### Directions for this task
Pick out each line of the data below that contains the string "sidebar" and copy it. The match is case-sensitive.

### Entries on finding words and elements
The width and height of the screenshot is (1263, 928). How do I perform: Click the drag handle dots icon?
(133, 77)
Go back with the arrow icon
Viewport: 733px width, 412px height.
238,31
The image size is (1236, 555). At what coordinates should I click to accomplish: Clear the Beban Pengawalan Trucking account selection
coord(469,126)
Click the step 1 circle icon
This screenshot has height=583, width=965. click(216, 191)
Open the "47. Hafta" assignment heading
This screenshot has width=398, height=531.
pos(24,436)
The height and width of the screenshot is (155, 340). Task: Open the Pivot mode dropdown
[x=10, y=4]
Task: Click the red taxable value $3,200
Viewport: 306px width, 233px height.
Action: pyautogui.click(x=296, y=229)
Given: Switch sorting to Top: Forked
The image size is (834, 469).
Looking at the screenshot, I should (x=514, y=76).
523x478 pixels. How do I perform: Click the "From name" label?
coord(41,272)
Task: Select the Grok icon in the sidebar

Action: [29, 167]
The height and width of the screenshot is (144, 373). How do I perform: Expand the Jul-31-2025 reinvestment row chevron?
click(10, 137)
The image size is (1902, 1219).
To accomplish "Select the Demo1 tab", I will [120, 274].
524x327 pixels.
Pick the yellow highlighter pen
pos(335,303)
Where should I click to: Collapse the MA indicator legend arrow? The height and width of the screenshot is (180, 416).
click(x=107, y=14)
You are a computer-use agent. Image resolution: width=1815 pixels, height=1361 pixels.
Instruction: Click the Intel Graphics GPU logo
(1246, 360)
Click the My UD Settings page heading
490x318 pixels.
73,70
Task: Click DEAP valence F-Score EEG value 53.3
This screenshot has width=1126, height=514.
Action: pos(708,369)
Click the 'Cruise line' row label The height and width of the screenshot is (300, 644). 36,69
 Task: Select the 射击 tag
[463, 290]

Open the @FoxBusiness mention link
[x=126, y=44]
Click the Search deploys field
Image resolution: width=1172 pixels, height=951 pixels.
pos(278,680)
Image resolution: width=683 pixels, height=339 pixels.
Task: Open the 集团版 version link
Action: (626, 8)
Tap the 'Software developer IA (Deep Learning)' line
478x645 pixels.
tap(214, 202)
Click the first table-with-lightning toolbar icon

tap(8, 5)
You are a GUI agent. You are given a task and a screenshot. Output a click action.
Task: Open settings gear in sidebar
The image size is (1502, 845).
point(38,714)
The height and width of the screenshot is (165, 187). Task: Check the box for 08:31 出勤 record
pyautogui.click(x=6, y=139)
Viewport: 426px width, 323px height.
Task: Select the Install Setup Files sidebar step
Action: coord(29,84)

### Solution
Task: Select the Grok icon in the sidebar
Task: Open settings gear in sidebar
Task: Select the Install Setup Files sidebar step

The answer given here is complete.